EXERCISE BRIEF: Only an exact reprint of all the data is acceptable.

EXERCISE DATA:
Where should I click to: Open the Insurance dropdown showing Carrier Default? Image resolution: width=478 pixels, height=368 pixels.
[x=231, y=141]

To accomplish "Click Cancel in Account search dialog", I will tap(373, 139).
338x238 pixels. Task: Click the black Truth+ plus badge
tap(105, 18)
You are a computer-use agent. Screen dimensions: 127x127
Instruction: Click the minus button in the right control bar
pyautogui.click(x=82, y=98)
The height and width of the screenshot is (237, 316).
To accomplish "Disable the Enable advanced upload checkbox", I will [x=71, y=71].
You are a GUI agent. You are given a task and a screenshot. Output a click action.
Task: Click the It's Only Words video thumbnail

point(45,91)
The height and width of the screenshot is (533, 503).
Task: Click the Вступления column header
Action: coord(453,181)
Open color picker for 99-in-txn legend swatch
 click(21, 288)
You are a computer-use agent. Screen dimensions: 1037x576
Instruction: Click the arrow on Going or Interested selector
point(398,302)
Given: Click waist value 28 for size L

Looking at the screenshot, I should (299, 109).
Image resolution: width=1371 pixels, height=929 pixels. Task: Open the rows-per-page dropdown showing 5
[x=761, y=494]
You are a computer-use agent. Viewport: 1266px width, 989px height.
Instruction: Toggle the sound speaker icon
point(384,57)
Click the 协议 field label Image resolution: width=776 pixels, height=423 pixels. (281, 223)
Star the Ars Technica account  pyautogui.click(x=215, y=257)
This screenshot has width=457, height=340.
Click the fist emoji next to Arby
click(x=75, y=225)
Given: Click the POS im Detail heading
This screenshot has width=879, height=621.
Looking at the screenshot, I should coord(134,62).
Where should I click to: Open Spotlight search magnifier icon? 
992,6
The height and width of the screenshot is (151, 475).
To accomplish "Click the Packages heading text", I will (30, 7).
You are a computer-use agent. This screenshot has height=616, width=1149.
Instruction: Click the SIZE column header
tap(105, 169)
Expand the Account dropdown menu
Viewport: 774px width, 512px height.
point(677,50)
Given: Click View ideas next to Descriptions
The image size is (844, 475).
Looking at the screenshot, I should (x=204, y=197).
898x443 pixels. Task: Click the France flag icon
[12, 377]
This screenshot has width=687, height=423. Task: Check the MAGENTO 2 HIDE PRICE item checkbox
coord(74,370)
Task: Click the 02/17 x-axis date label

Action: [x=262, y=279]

EXERCISE SOLUTION:
Where should I click to: Open the Insurance dropdown showing Carrier Default? Image resolution: width=478 pixels, height=368 pixels.
[x=231, y=141]

To accomplish "Click Cancel in Account search dialog", I will tap(373, 139).
338x238 pixels. Task: Click the black Truth+ plus badge
tap(105, 18)
You are a computer-use agent. Screen dimensions: 127x127
Instruction: Click the minus button in the right control bar
pyautogui.click(x=82, y=98)
The height and width of the screenshot is (237, 316).
To accomplish "Disable the Enable advanced upload checkbox", I will [x=71, y=71].
You are a GUI agent. You are given a task and a screenshot. Output a click action.
Task: Click the It's Only Words video thumbnail

point(45,91)
The height and width of the screenshot is (533, 503).
Task: Click the Вступления column header
Action: coord(453,181)
Open color picker for 99-in-txn legend swatch
 click(21, 288)
You are a computer-use agent. Screen dimensions: 1037x576
Instruction: Click the arrow on Going or Interested selector
point(398,302)
Given: Click waist value 28 for size L

Looking at the screenshot, I should (299, 109).
Image resolution: width=1371 pixels, height=929 pixels. Task: Open the rows-per-page dropdown showing 5
[x=761, y=494]
You are a computer-use agent. Viewport: 1266px width, 989px height.
Instruction: Toggle the sound speaker icon
point(384,57)
Click the 协议 field label Image resolution: width=776 pixels, height=423 pixels. (281, 223)
Star the Ars Technica account  pyautogui.click(x=215, y=257)
This screenshot has width=457, height=340.
Click the fist emoji next to Arby
click(x=75, y=225)
Given: Click the POS im Detail heading
This screenshot has width=879, height=621.
Looking at the screenshot, I should coord(134,62).
Where should I click to: Open Spotlight search magnifier icon? 
992,6
The height and width of the screenshot is (151, 475).
To accomplish "Click the Packages heading text", I will (30, 7).
You are a computer-use agent. This screenshot has height=616, width=1149.
Instruction: Click the SIZE column header
tap(105, 169)
Expand the Account dropdown menu
Viewport: 774px width, 512px height.
point(677,50)
Given: Click View ideas next to Descriptions
The image size is (844, 475).
Looking at the screenshot, I should (x=204, y=197).
898x443 pixels. Task: Click the France flag icon
[12, 377]
This screenshot has width=687, height=423. Task: Check the MAGENTO 2 HIDE PRICE item checkbox
coord(74,370)
Task: Click the 02/17 x-axis date label

Action: [x=262, y=279]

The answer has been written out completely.